**About this exercise:** Give an exact copy of the data that follows, but none of its pictures.

↓↓↓

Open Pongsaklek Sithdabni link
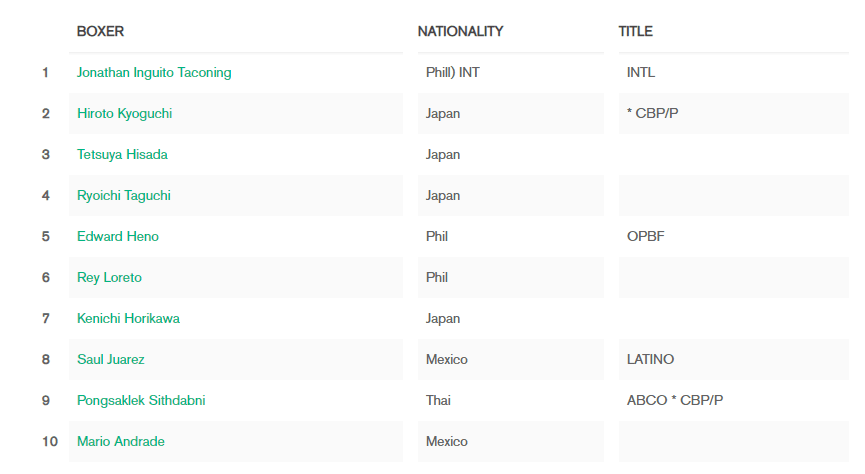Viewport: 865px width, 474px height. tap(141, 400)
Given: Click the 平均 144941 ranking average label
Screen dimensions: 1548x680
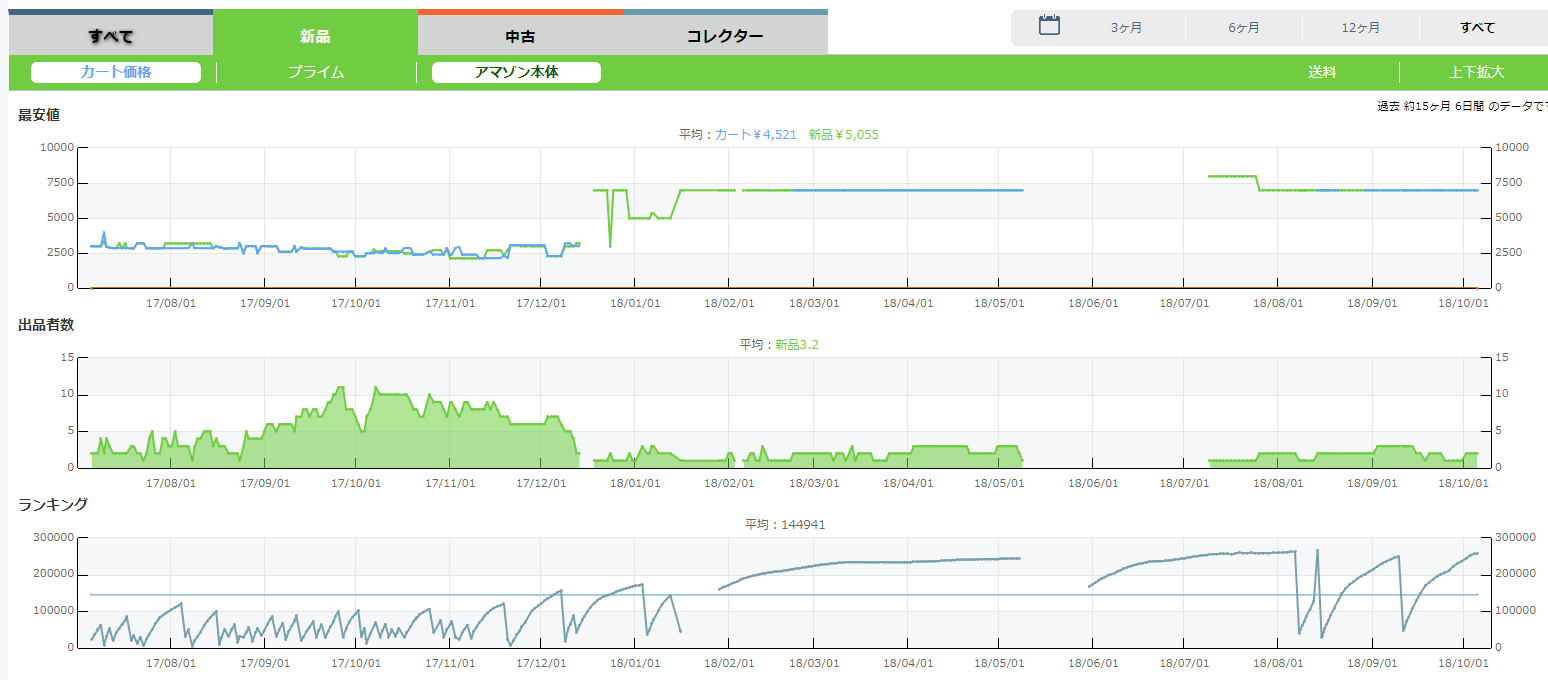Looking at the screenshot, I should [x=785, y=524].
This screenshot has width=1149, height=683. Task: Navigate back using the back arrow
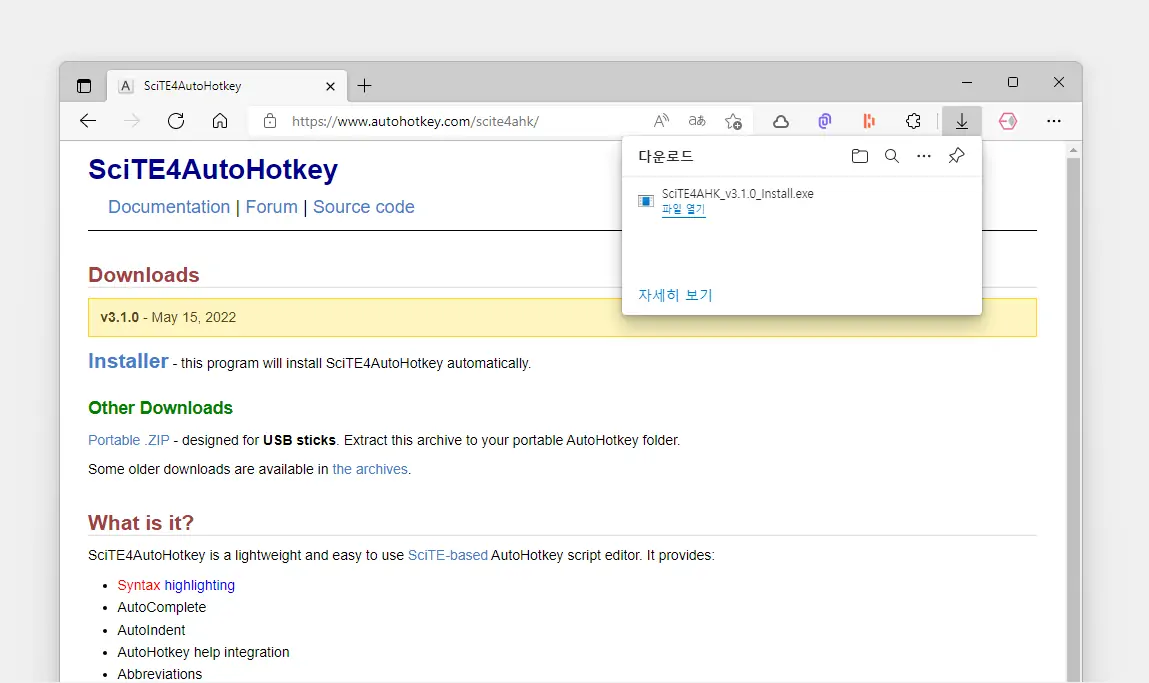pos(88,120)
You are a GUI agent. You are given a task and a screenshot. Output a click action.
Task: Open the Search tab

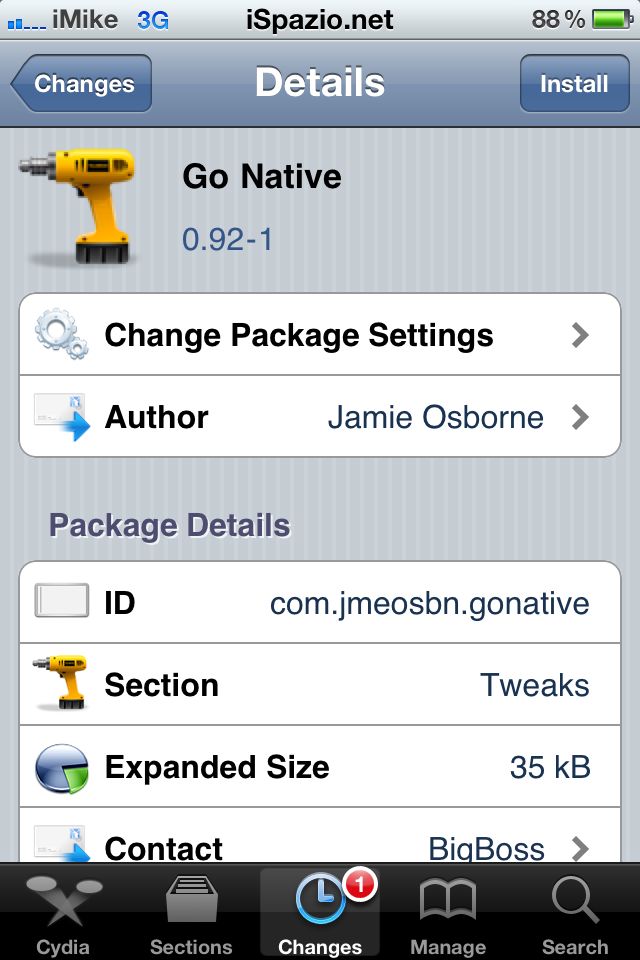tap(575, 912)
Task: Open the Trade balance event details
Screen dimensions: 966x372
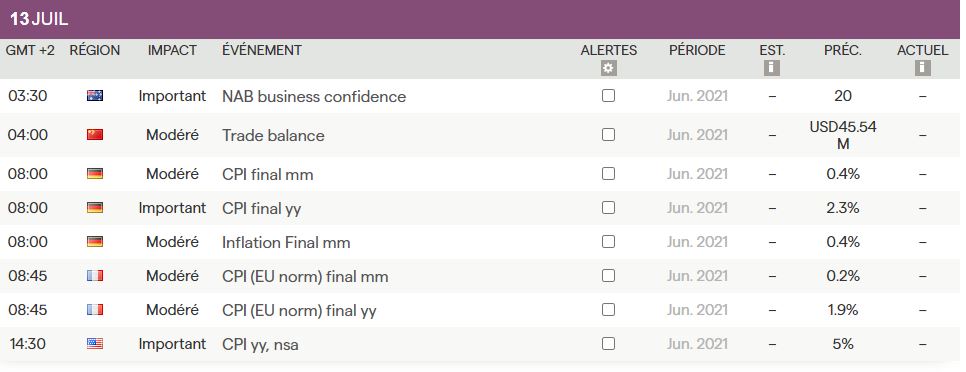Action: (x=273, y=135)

↑↑↑

**Solution to this problem:**
Open Pongsaklek Sithdabni link
Viewport: 865px width, 474px height. tap(141, 400)
Given: Click the 平均 144941 ranking average label
Screen dimensions: 1548x680
Looking at the screenshot, I should [x=785, y=524].
This screenshot has width=1149, height=683. Task: Navigate back using the back arrow
pos(88,120)
You are a GUI agent. You are given a task and a screenshot. Output a click action.
Task: Open the Search tab

tap(575, 912)
Task: Open the Trade balance event details
Screen dimensions: 966x372
Action: (x=273, y=135)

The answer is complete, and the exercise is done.